> _GIVEN RECORDS_:

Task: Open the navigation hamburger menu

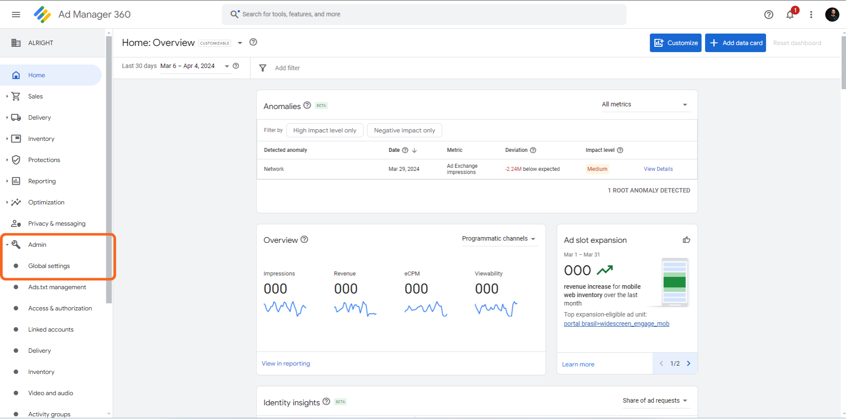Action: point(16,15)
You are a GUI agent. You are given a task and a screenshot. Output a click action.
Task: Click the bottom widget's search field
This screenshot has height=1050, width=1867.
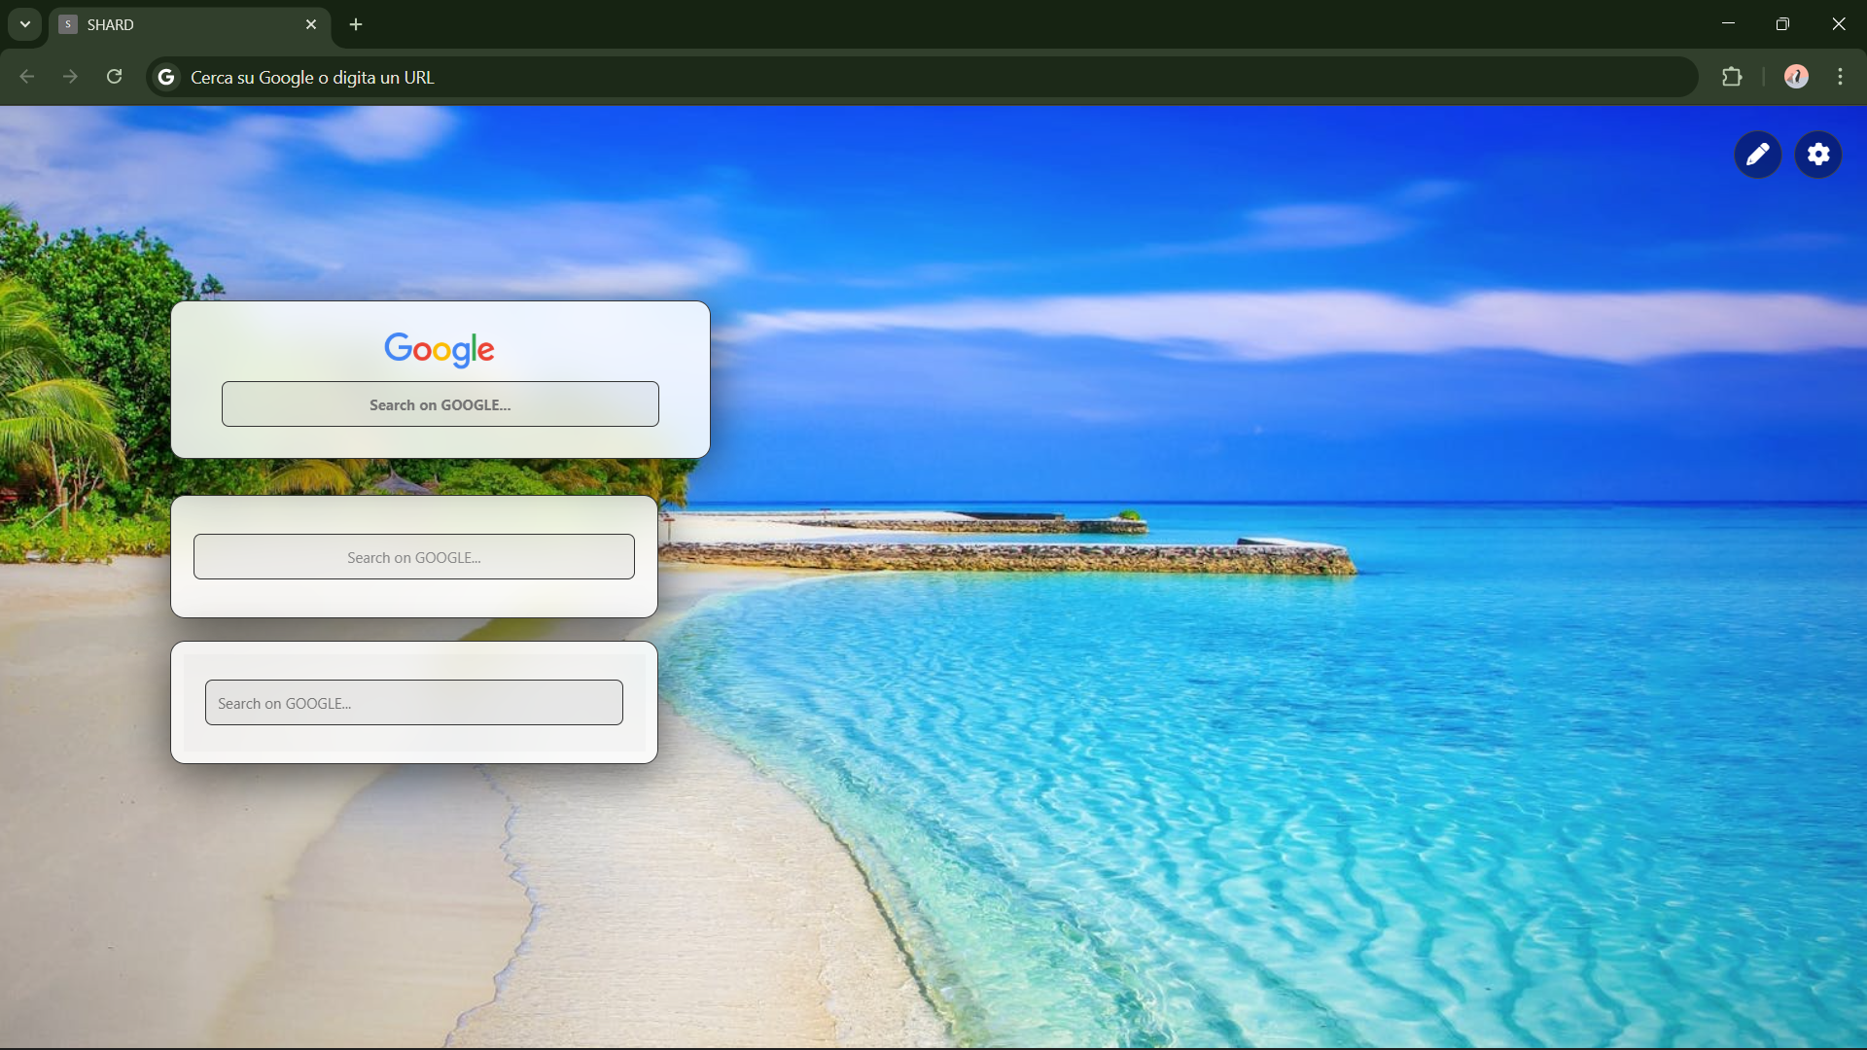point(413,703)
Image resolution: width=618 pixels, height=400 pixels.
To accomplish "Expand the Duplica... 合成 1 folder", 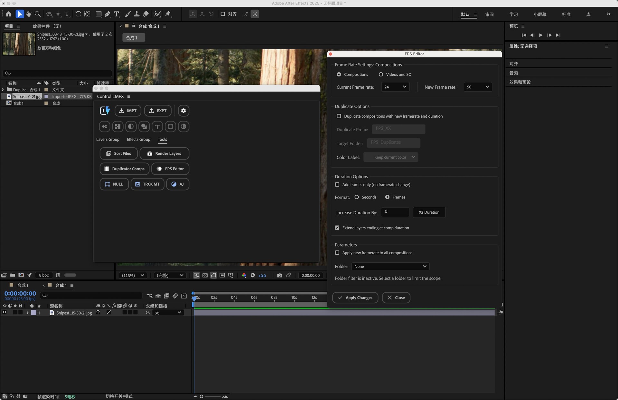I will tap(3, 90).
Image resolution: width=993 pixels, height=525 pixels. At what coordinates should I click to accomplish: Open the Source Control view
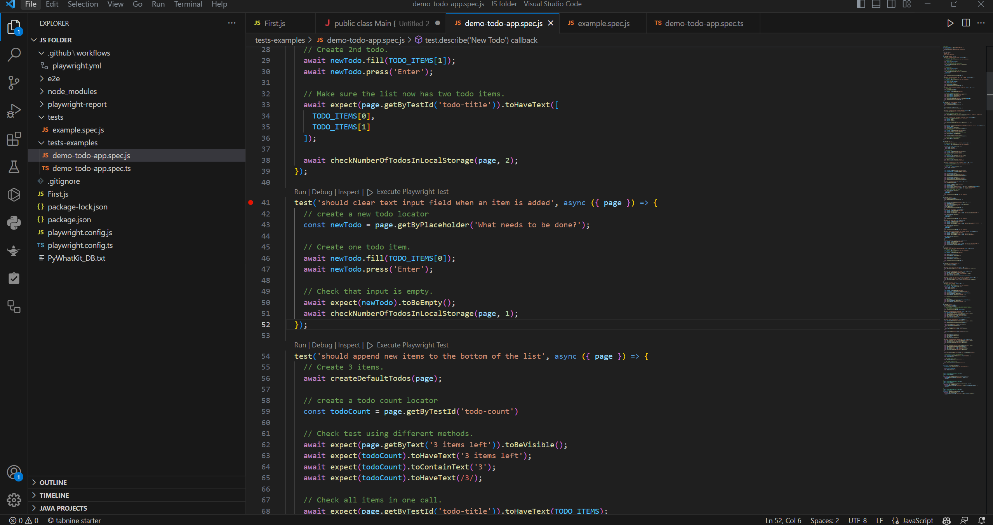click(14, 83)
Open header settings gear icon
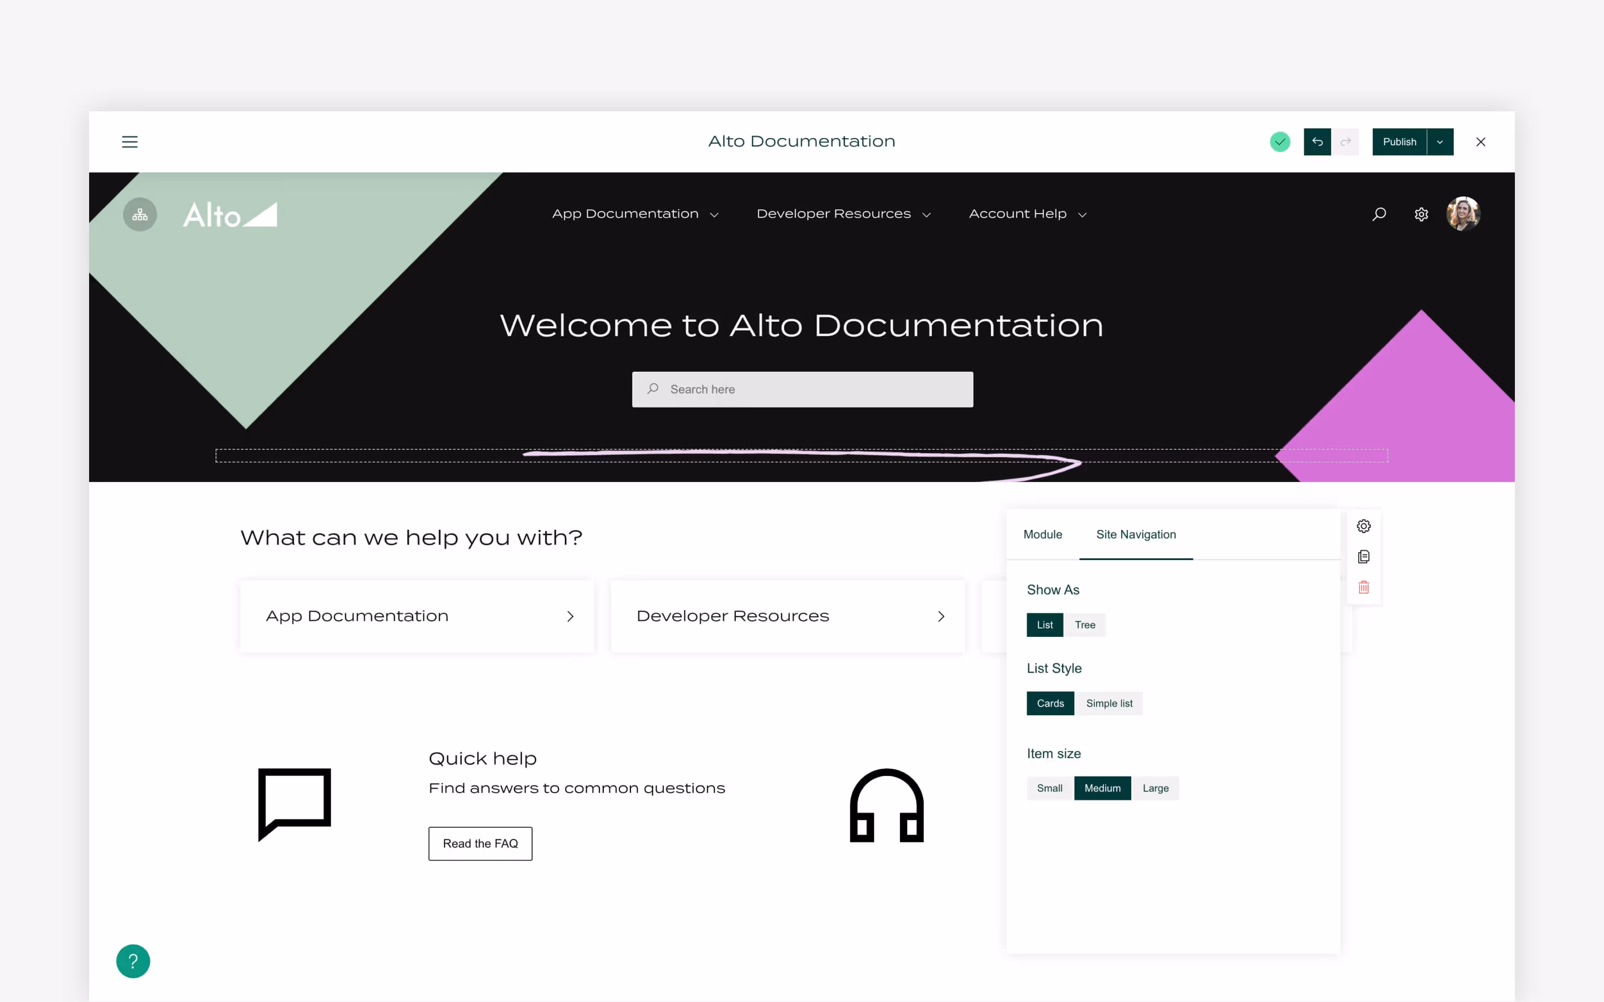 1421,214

> _TASK STATEMENT_:
For this exercise, transcribe exactly only the lines from the one containing "Image resolution: width=993" through the end of the listing, inclusive, without the pictures.

> _TASK SOLUTION_:
Image resolution: width=993 pixels, height=525 pixels. At what coordinates should I click to accomplish: Open the Source Control view
click(14, 83)
Open header settings gear icon
 1421,214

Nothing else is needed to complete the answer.